_What is expected_
Find each line in the following listing that has the string "computer", then state the count and nothing else.
_ _ _ _ _
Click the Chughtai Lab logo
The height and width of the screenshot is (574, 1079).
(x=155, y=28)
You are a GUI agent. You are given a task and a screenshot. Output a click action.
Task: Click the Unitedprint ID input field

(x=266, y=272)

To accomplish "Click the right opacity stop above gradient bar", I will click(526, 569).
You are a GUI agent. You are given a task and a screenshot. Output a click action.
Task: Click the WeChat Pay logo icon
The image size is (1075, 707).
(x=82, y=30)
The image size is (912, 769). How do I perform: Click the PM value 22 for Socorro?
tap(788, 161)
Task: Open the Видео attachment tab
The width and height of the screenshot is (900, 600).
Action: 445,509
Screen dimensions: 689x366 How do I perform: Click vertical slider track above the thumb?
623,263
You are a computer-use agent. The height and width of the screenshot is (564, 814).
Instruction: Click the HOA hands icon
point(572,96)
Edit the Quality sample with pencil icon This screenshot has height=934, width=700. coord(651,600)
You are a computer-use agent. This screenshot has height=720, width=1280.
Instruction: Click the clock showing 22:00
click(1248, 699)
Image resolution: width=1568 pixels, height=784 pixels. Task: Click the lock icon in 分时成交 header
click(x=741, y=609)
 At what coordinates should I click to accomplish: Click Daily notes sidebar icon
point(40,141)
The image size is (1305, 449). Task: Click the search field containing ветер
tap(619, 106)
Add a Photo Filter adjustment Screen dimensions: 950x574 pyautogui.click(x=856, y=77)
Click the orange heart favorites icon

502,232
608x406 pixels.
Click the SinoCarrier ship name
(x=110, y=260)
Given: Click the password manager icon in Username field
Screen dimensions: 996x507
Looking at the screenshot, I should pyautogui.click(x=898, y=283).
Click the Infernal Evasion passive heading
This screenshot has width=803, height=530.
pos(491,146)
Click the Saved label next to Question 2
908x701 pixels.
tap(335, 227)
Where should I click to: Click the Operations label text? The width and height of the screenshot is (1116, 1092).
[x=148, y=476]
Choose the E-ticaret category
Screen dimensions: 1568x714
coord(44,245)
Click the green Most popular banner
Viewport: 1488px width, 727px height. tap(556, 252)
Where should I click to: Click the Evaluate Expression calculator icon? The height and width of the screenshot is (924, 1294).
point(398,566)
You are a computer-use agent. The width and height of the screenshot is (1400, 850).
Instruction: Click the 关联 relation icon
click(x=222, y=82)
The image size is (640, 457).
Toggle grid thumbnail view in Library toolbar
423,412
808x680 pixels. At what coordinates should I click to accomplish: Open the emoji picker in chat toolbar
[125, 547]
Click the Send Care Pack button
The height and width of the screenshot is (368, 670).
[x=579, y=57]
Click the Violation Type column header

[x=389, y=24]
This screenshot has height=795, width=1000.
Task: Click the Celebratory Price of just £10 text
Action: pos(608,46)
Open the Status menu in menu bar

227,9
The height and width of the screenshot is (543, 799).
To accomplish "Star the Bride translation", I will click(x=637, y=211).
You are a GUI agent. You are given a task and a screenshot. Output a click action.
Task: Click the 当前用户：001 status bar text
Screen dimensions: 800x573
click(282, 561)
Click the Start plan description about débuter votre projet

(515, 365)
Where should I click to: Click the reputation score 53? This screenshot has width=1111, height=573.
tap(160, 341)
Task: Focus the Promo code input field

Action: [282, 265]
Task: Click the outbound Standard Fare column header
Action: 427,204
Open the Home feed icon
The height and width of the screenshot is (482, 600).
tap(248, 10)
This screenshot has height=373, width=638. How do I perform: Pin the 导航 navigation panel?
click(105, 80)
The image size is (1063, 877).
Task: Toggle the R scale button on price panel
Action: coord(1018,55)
_ _ _ _ _
_Written answer_
3